Abstract Aims There is epidemiological evidence suggesting that the incidence of appendicular neoplasms is increasing. The purpose of this study is to assess the incidence of appendix neoplasms in patients undergoing colorectal cancer resection in a unit where standard of care is appendectomy, with consent, when left colon or rectal cancer resection is performed. Methods This is a retrospective single-centre study on a prospectively collected data base of 718 consecutive patients undergoing colorectal cancer resection between January 2015 and June 2021. The primary outcome was the proportion of histologically abnormal appendix specimens at incidental appendectomy. Secondary outcome was complications from incidental appendectomy. Results Overall, 222/718(31%) patients had previous appendectomy. The remaining 496 comprised 169/496 (34%) who had a right-/extended-right hemicolectomy or sub-total colectomy which incorporates appendectomy, and 327/496(66%) who had left-sided resection (left-hemicolectomy, anterior resection or abdomino-perineal excision) with incidental appendectomy. At definitive histology, 454(92%) had a normal appendix, 13(2.6%) had inflammatory appendix pathology, 17(3.4%) had a hyperplastic/serrated polyp and 12(2.4%) had an appendix neoplasm, which included 5 carcinoids and 7 low-grade appendiceal mucinous neoplasms (LAMN).
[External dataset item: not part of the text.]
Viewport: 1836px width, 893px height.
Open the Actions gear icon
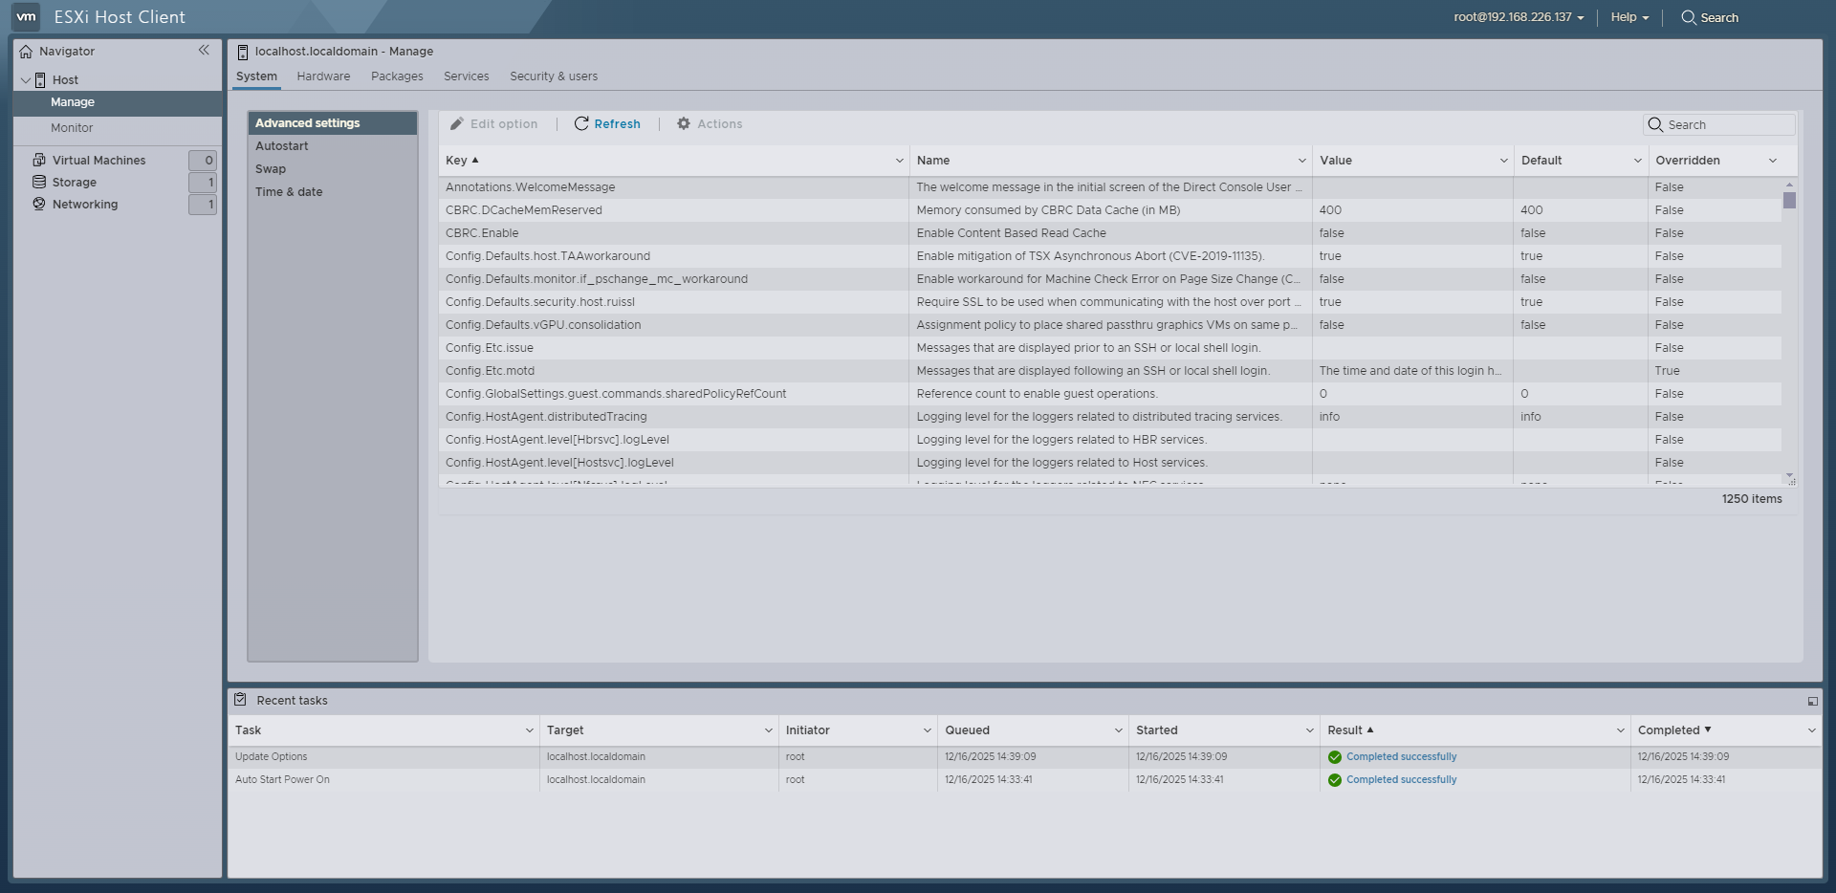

In the 327 patients who had incidental appendectomy, 7(2.1%) had a neoplasm (4 carcinoid and 3 LAMN). There were no complications attributable to appendectomy. Conclusion Patients undergoing left sided colorectal cancer surgery with an appendix in situ should be counselled on the benefits of co-incidental appendectomy to treat the small proportion with synchronous neoplasms and inflammation and eradicate the risk of metachronous appendicitis or a subsequent appendix tumour.